Open Core Ventures (OCV) is proud to announce our newest company, Kedify, launched this month. Kedify is intelligent event-driven autoscaling for enterprises based on KEDA (Kubernetes Event-Driven Autoscaling). KEDA recently achieved graduation status from the Cloud Native Computing Foundation (CNCF) and is used by more than 45 organizations including FedEx, Reddit, and Xbox.
Zbynek Roubalik, a long-time KEDA maintainer and Kubernetes expert has joined Kedify as co-founder and CTO. Zbynek is one of KEDA’s most tenured and active contributors, a former Knative Technical Oversight Committee member, and a frequent speaker on all things Kubernetes. “Zbynek brings a tremendous amount of experience and expertise to the table as CTO of Kedify,” said Betty Ma, COO at OCV. “Kubernetes is one the fastest growing open source software projects in history. We’re excited to support Kedify in its journey to bring Kubernetes event-driven autoscaling to the masses.”
Much like KEDA’s mission to simplify Kubernetes application autoscaling, Kedify aims to simplify cloud management for enterprise organizations. “The main idea for Kedify is to provide enterprise features for KEDA,” said Zbynek. “We plan to simplify installation and management of deployments of KEDA installations and provide one place where you can manage your whole cluster.” While Microsoft Azure and Red Hat Openshift offer KEDA on their respective platforms, Kedify is cloud agnostic.
“Kubernetes is the way of the future and KEDA is key to helping it scale,” said Sid Sijbrandij, General Partner at OCV. “There’s an enormous opportunity for Kedify to create value-add enterprise features to help companies with cloud cost control, security, and avoiding vendor lock-in.”
With the initial $2M investment from OCV, Kedify plans to hire a small team of engineers to improve KEDA and begin building enterprise-specific extensions.

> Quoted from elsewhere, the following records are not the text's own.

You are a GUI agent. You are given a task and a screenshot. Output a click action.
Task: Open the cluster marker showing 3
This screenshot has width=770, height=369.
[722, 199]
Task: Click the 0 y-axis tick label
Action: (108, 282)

KEDA was started by Microsoft and Red Hat in 2019. Before co-founding Kedify, Zbynek was a longtime Red Hat engineer and an early contributor when the project first got off the ground. “From the beginning, we tried to make KEDA very user-friendly because Kubernetes is complex,” said Zbynek. “Our aim from the beginning was to make autoscaling simple.”
Before KEDA, Kubernetes users could scale clusters based on resource consumption with HorizontalPodAutoscaling (HPA), but couldn’t autoscale based on external factors. “When an application consumes a certain amount of memory or CPU on the server, HPA autoscales the application based on those measures,” Zbynek explains. “But this is not suitable for all the deployments. When we are building platforms or applications, they are very often made in an event-driven way and react to elements from external systems.” HPA can easily scale workloads based on internal metrics like memory and CPU usage but struggles to respond to other metrics. Event-driven autoscaling responds to external triggers and custom metrics.
“KEDA is unique because it’s event-driven autoscaling based on events happening in an external system, said Zbynek. “Let’s say you have an application running and it’s consuming data from another service or application. For example, a messaging platform. You would like to scale out this application based on the number of unprocessed messages in the messaging platform or in this external system. This is not something that correlates with the resource consumption that the HPA is doing because the problem is not in your application but in the external application. KEDA monitors this external service and based on the metrics coming from there, it scales out the application.”
Unlike HPA, KEDA automatically scales pods down to zero when there are no events to process. “Alternatively, if there is no load coming from the external system, you can scale your application to zero. It means that you are not using any resources and you are saving costs,” said Zbynek. “This is the unique proposition that KEDA offers and is what I like most about the project.”
Reigning in cloud costs is a major issue for businesses today. The vast majority are struggling to manage their cloud spending citing forecasting and managing usage among the top concerns. Meanwhile, global cloud spending is estimated to reach nearly $600 billion this year, a 21.7 percent increase compared to 2022, according to Gartner. Kedify’s mission is to provide efficient, cost-effective, and hassle-free scaling to help businesses grow without incurring hefty cloud costs.
The open core business model is built on the idea that companies improve the existing open source project while developing value-add commercial features and functionality specifically tailored to business (versus individual user) needs. For Zbynek, starting an open core company has allowed him to step into the entrepreneur area while continuing to contribute to open source.
“I worked for Red Hat for a long time and this is something completely different,” said Zbynek. “I see the potential in KEDA and starting a company around it means I can move it very forward in a new way. The important thing for me is that I can maintain the open source principles I’ve always enjoyed working with.”